[WRITTEN EXERCISE] How many lines in the records below contain the word "This"? Reply with the number only.
--- GIVEN ENTRIES ---
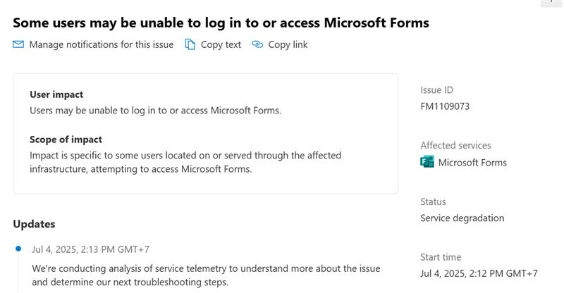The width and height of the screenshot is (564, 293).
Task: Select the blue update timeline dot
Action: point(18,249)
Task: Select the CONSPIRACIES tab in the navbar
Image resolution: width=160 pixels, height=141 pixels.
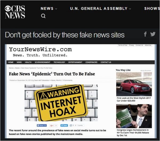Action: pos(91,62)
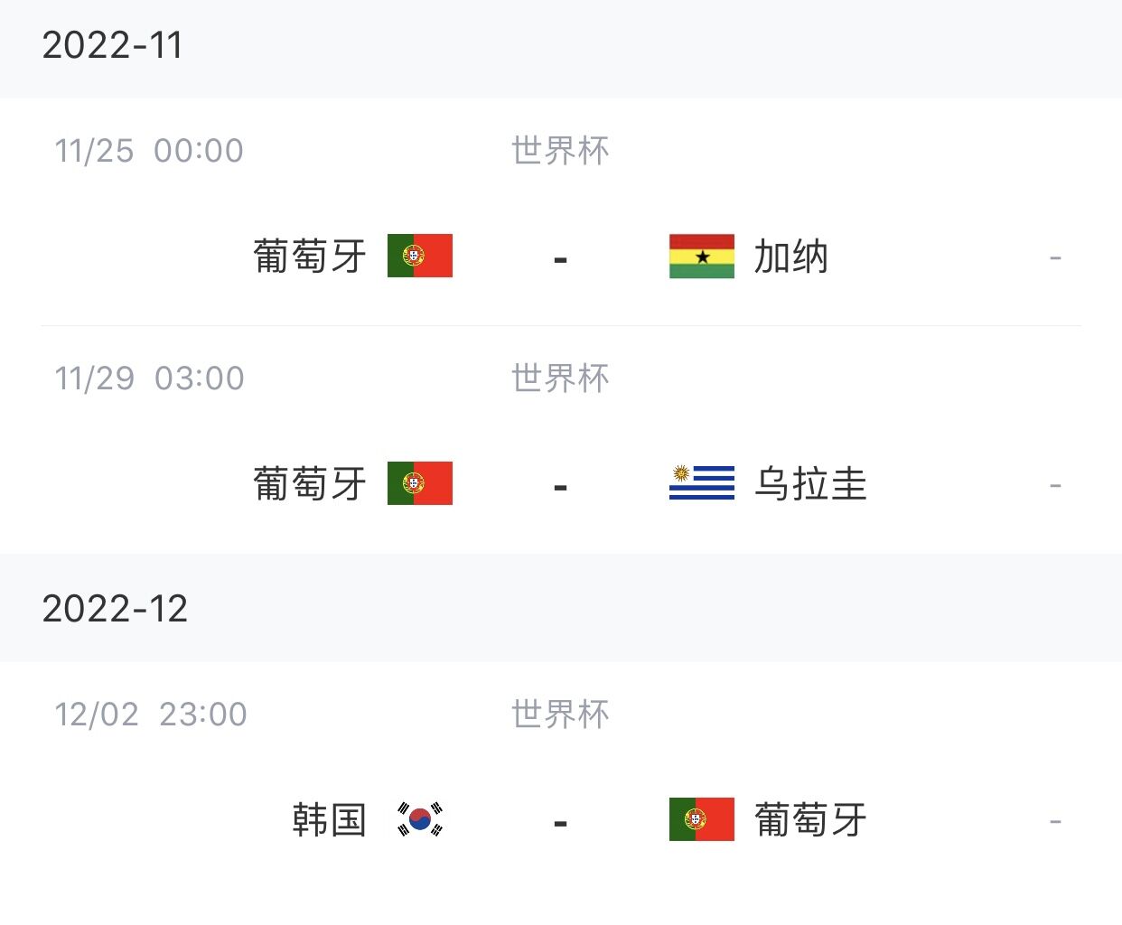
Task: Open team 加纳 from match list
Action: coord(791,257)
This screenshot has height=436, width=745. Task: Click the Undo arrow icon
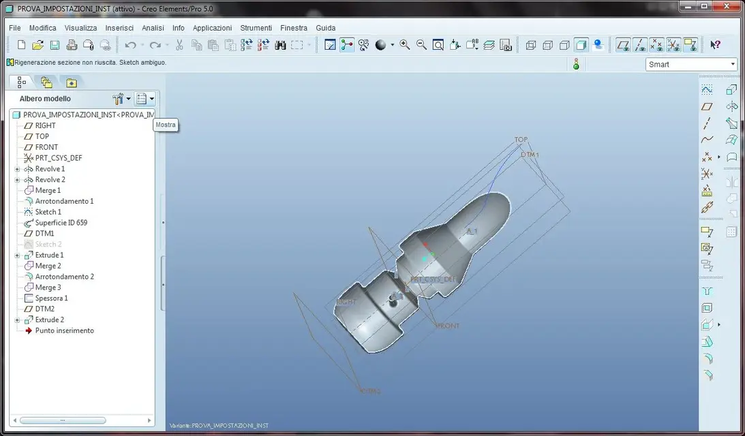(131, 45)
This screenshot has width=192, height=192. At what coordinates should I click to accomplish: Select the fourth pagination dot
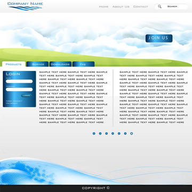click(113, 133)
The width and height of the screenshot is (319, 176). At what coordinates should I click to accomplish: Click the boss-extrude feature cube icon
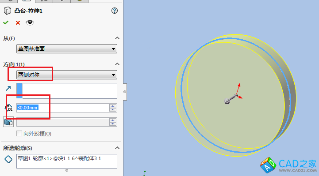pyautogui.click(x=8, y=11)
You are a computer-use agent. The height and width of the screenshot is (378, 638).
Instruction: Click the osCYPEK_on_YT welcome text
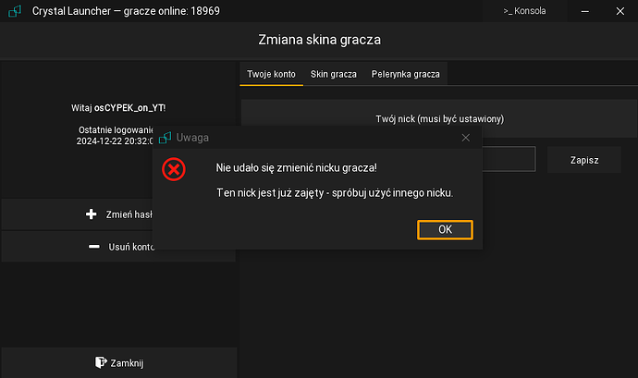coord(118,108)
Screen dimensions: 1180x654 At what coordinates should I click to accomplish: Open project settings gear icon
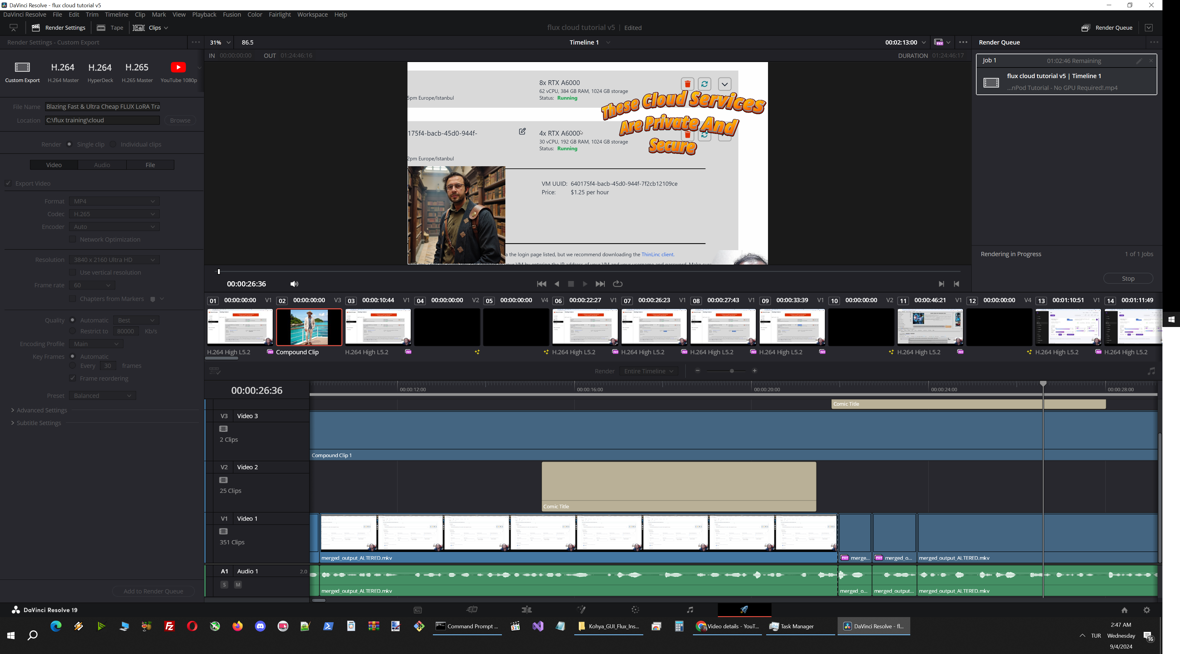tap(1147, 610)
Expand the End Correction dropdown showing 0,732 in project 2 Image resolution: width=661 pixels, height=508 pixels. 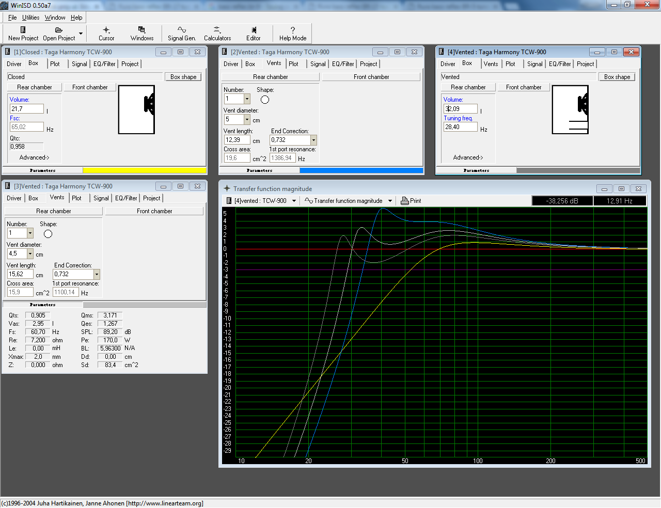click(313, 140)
---
[OUTPUT OF THE TASK] 2